Examiner Local Editorial: Pull the plug on Montgomery County’s energy tax hike

Two years ago, at the height of the Great Recession, Montgomery County Executive Ike Leggett requested a “temporary” tax hike on energy. He assured County Council members that raising the energy tax already paid by residential customers by a whopping 150 percent (60 percent for commercial enterprises) was absolutely necessary to balance the county’s overextended budget. To make this bitter medicine go down, council members added a sunset provision. The unpopular measure is currently set to expire on June 30th. However, as Washington Examiner reporter Rachel Baye has reported, Leggett now wants to make the energy tax hike permanent. Having proposed the sunset provision to persuade wavering council members in 2010, Leggett has now included an indefinite extension in his $4.6 billion budget for fiscal 2013.

Six county employee unions with pay raises on the table support making this tax a permanent fixture on the county’s balance sheet. Claiming that there’s little “fat” remaining in the budget, Council President Roger Berliner recently told Montgomery Chamber of Commerce officials — who firmly oppose the extension — that council members would have to cut $110 million to keep their word to the public. That should be easy, since Leggett’s 2013 budget also calls for $199 million in new spending.

Council members may recall that in December 2011, Stephen Fuller, director of George Mason University’s Center for Regional Analysis, told them that Montgomery County had hardly created any net new jobs during the previous decade, even as the Washington region as a whole added 420,000 during that same time period — the most of any major metropolitan area in the U.S. “It kind of looks like you’re in the defensive mode a lot of the time,” Fuller told them.

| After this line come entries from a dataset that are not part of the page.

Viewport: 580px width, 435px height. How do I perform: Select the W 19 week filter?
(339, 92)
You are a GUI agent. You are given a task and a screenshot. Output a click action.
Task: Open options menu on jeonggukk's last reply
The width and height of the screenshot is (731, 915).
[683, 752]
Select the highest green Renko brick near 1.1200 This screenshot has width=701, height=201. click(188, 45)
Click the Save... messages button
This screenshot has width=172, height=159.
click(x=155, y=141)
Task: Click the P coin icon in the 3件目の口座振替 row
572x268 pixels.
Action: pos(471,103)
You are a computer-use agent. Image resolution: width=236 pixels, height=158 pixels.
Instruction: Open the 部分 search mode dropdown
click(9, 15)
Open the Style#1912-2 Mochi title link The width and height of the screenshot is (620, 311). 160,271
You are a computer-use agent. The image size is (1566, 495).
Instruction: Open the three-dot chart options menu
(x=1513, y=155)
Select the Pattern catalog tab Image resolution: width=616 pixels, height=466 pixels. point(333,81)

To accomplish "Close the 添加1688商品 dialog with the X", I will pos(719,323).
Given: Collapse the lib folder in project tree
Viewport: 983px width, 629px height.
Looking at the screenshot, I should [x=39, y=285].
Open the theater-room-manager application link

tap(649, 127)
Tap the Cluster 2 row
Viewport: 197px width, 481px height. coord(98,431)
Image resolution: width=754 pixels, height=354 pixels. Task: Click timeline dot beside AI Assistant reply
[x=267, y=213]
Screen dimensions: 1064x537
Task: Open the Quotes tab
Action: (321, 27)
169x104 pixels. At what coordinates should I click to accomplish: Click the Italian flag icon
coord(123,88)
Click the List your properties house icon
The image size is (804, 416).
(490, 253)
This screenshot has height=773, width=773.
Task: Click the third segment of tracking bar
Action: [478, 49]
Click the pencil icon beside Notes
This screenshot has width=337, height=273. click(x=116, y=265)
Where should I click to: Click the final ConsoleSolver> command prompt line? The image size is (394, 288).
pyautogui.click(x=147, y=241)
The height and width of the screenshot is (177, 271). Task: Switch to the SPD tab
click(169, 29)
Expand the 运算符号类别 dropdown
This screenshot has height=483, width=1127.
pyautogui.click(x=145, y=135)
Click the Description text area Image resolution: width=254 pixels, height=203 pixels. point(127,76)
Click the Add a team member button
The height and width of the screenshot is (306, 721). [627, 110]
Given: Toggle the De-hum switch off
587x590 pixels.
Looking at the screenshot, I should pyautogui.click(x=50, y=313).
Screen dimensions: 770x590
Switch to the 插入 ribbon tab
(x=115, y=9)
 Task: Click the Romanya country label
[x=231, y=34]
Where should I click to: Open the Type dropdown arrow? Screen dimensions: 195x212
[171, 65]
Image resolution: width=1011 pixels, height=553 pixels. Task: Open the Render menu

No wonder, since energy-intensive biotech and health care companies in Montgomery County pay higher energy taxes than their counterparts in any other jurisdiction in the Washington/Baltimore region.

If council members extend the “temporary” tax hike, they will seriously undermine their own credibility. Who would then believe them the next time they promise a tax hike will be “temporary?” But they will also further threaten the county’s commercial tax base by discouraging businesses from starting up, staying in or relocating to Montgomery County. Those are all good reasons to allow this “temporary” tax hike to expire on schedule.